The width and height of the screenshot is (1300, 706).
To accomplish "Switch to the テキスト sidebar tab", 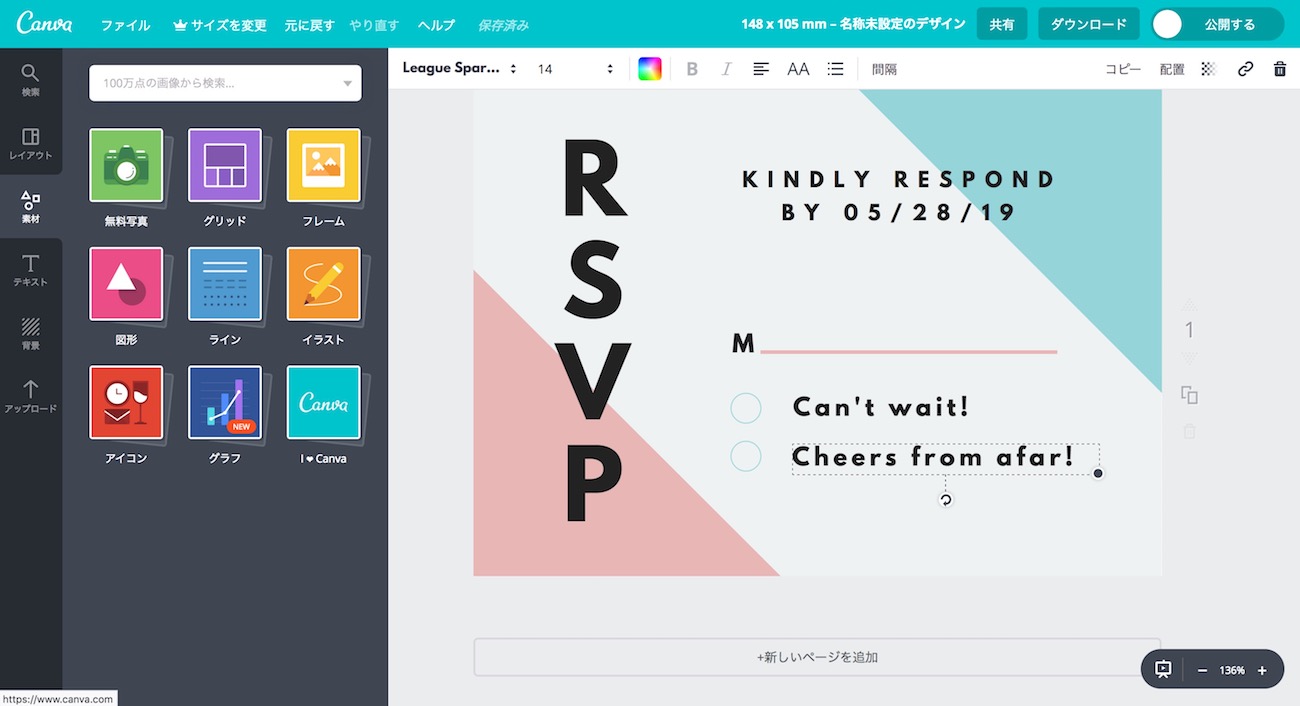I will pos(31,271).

==

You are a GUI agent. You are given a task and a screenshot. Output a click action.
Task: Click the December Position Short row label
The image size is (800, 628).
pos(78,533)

---

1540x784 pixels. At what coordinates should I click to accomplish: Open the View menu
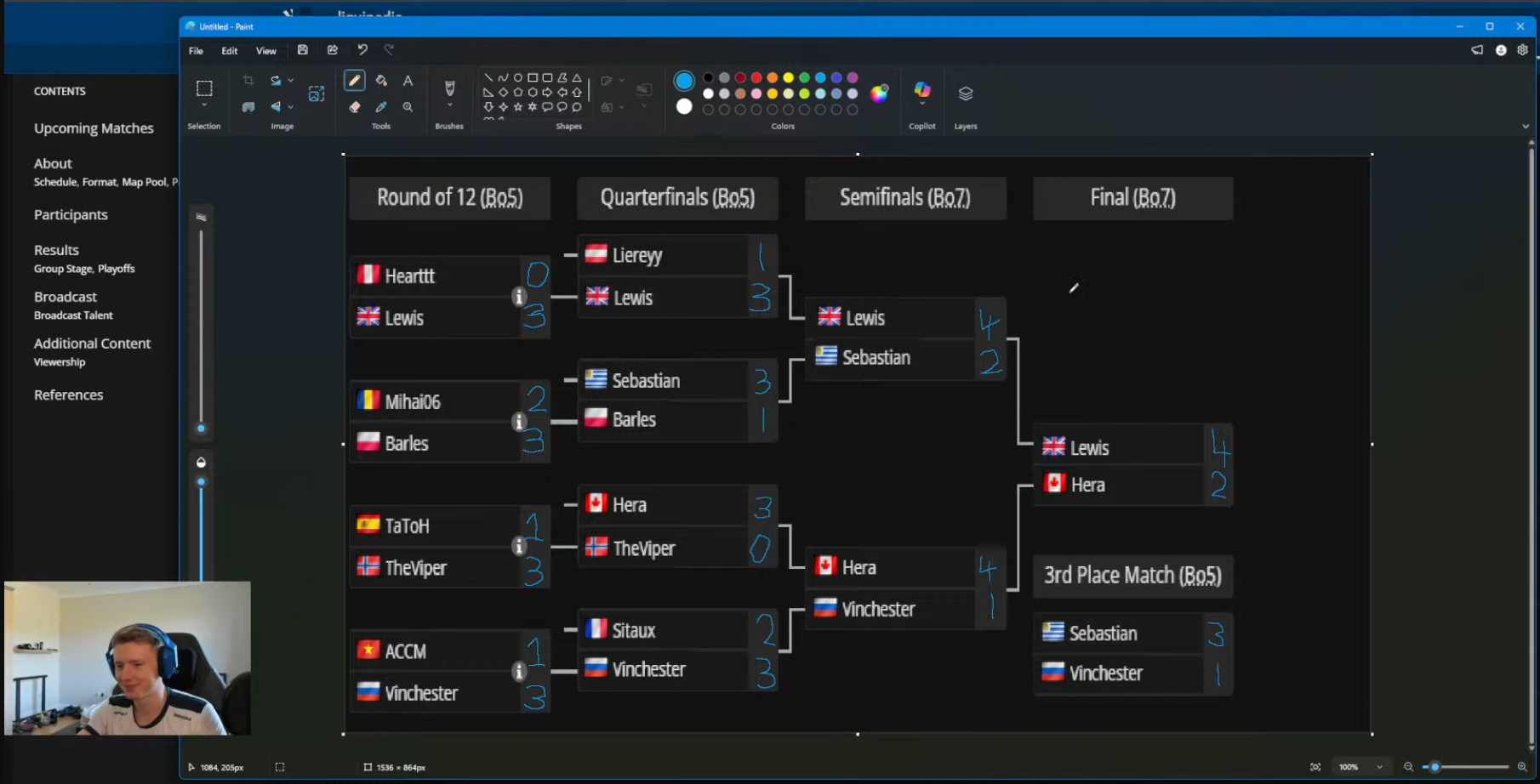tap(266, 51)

• _Assignment_
Counting lines with the word "screenshot" in the listing, state the resulting number and nothing else.

• _Problem solution_
2